## Goal
Give the lines of the records below as a JSON list of strings, one string per line and no blank lines, from the first line of the records through the line containing "(x=29, y=27)", with both ends included. Leave the pictures out of the answer.

# Records shown start

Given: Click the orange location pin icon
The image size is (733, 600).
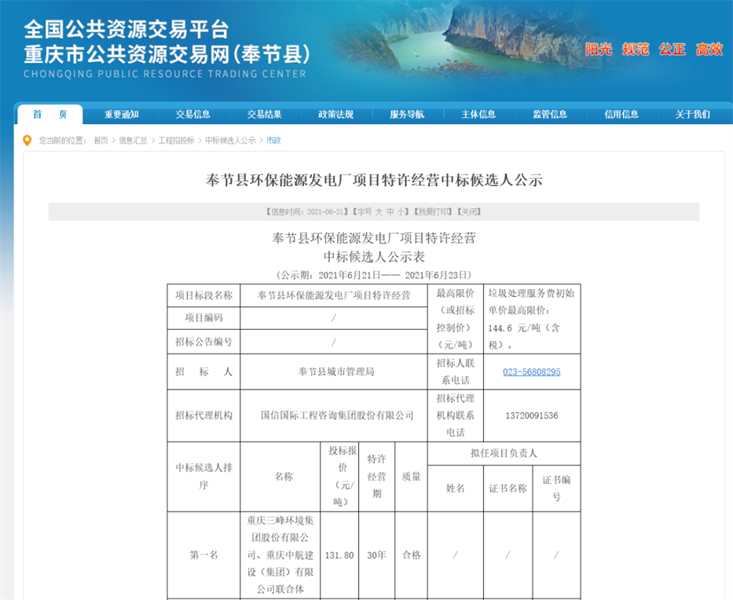Looking at the screenshot, I should (x=27, y=140).
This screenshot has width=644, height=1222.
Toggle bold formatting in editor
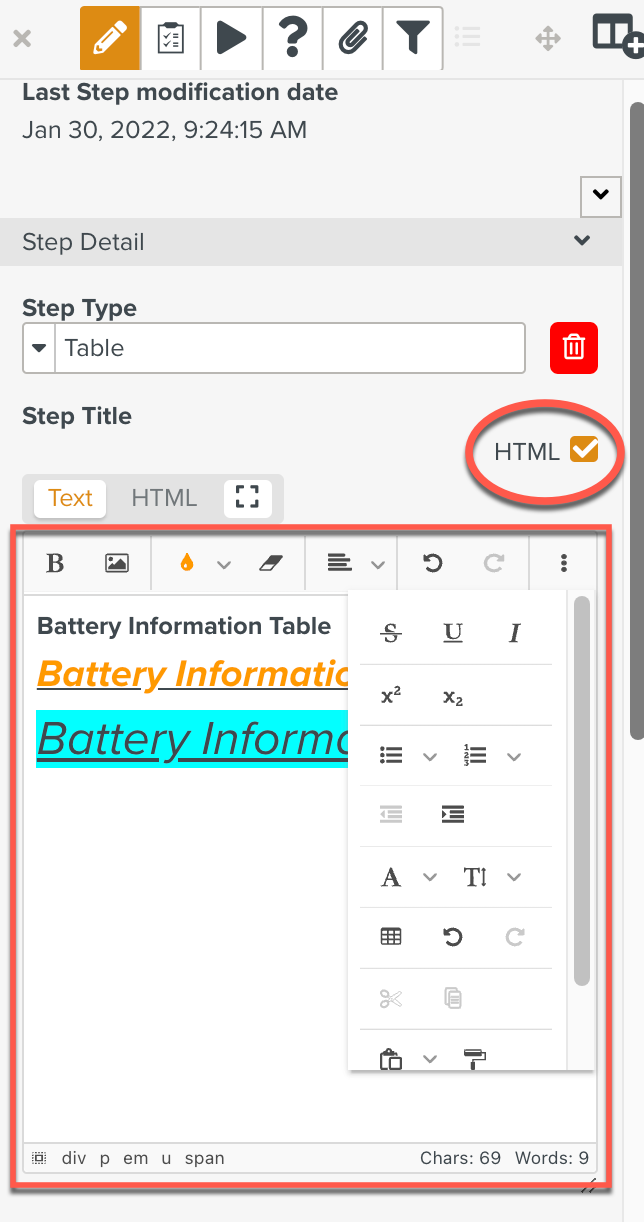coord(56,564)
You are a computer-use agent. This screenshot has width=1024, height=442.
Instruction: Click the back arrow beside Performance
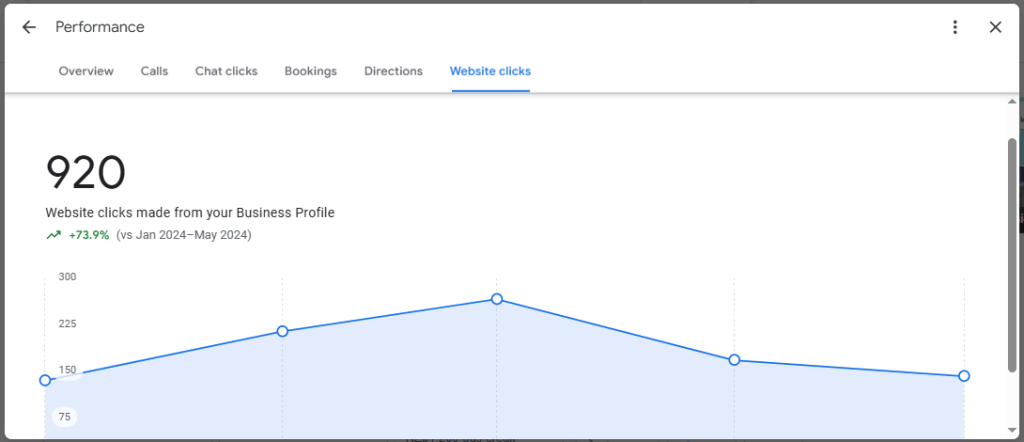(x=29, y=27)
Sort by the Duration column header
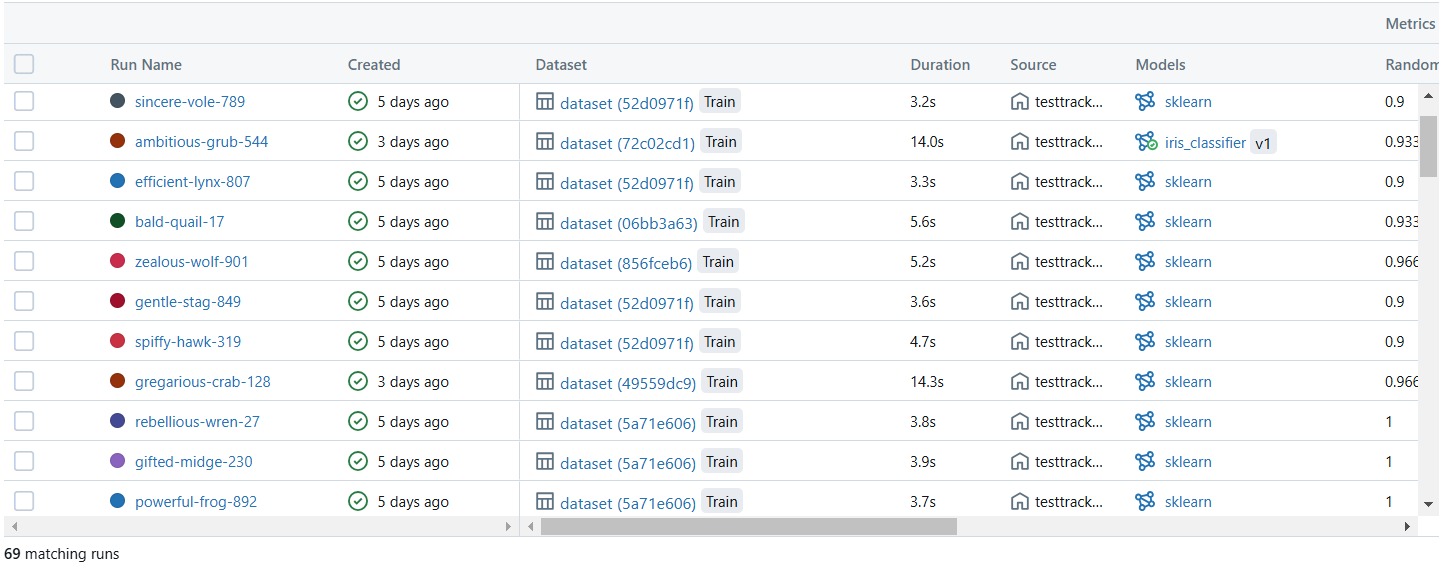Viewport: 1456px width, 569px height. 939,65
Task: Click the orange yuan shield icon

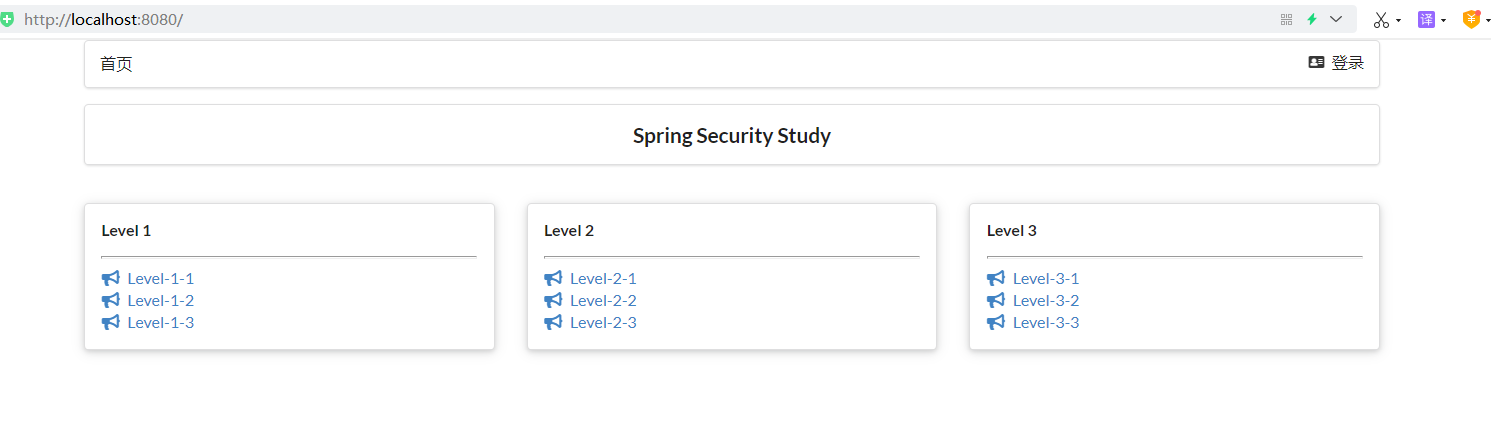Action: click(1471, 19)
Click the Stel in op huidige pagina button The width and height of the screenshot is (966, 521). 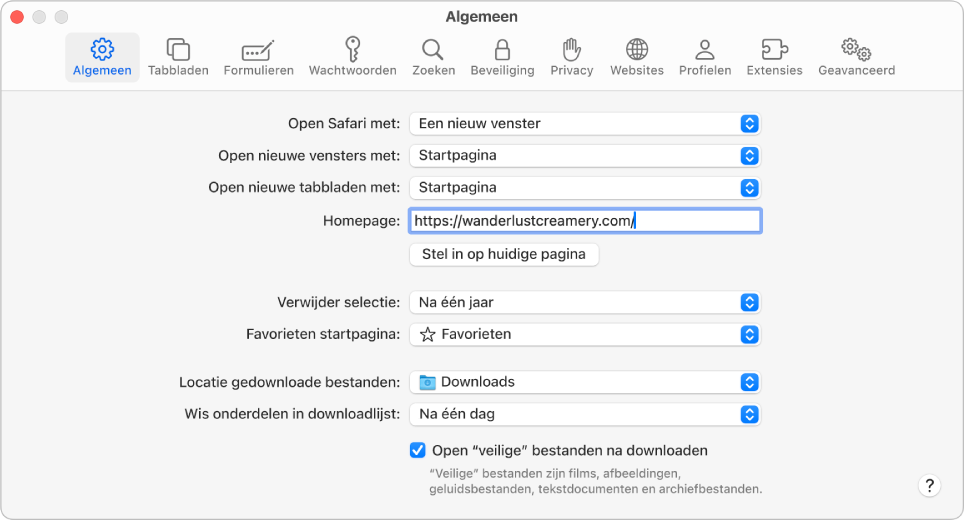tap(504, 254)
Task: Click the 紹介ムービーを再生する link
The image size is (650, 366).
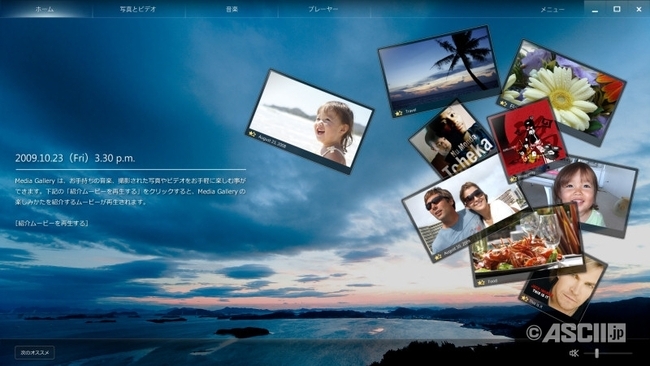Action: click(x=52, y=223)
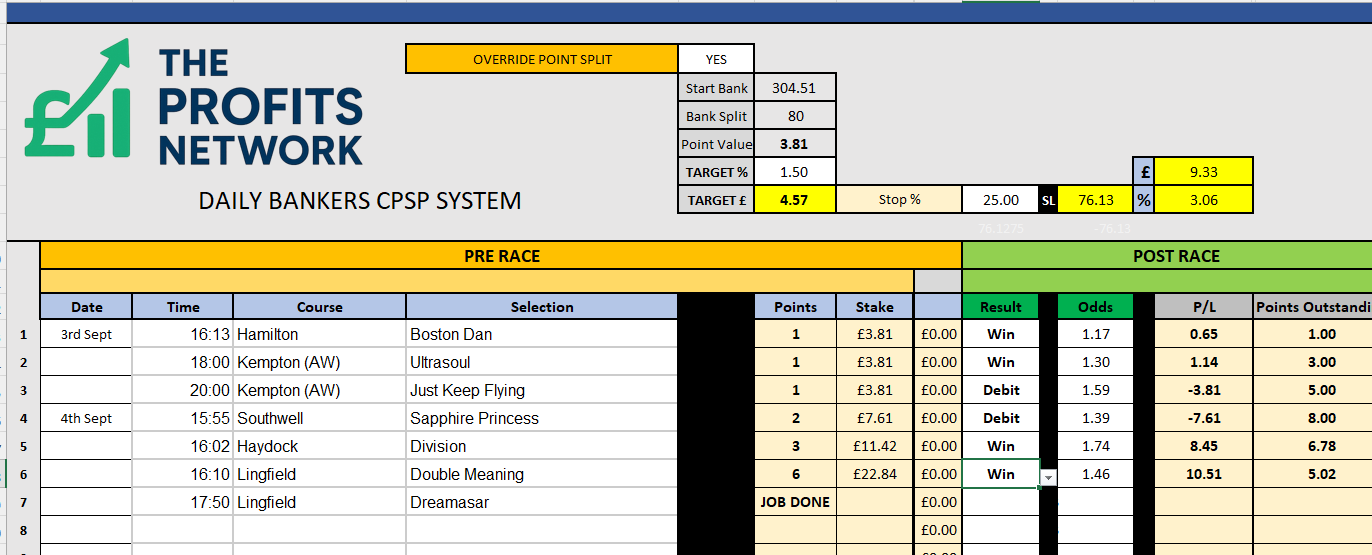
Task: Select the yellow SL 76.13 cell
Action: pyautogui.click(x=1096, y=200)
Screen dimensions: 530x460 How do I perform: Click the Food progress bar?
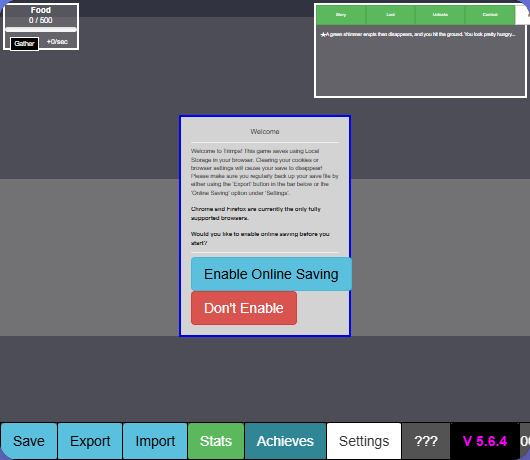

# Records shown end

## Result for this task
[
  "Given: Click the orange location pin icon",
  "The image size is (733, 600).",
  "Looking at the screenshot, I should (x=27, y=140).",
  "This screenshot has width=644, height=1222.",
  "Toggle bold formatting in editor",
  "coord(56,564)",
  "You are a computer-use agent. This screenshot has width=1024, height=442.",
  "Instruction: Click the back arrow beside Performance",
  "(x=29, y=27)"
]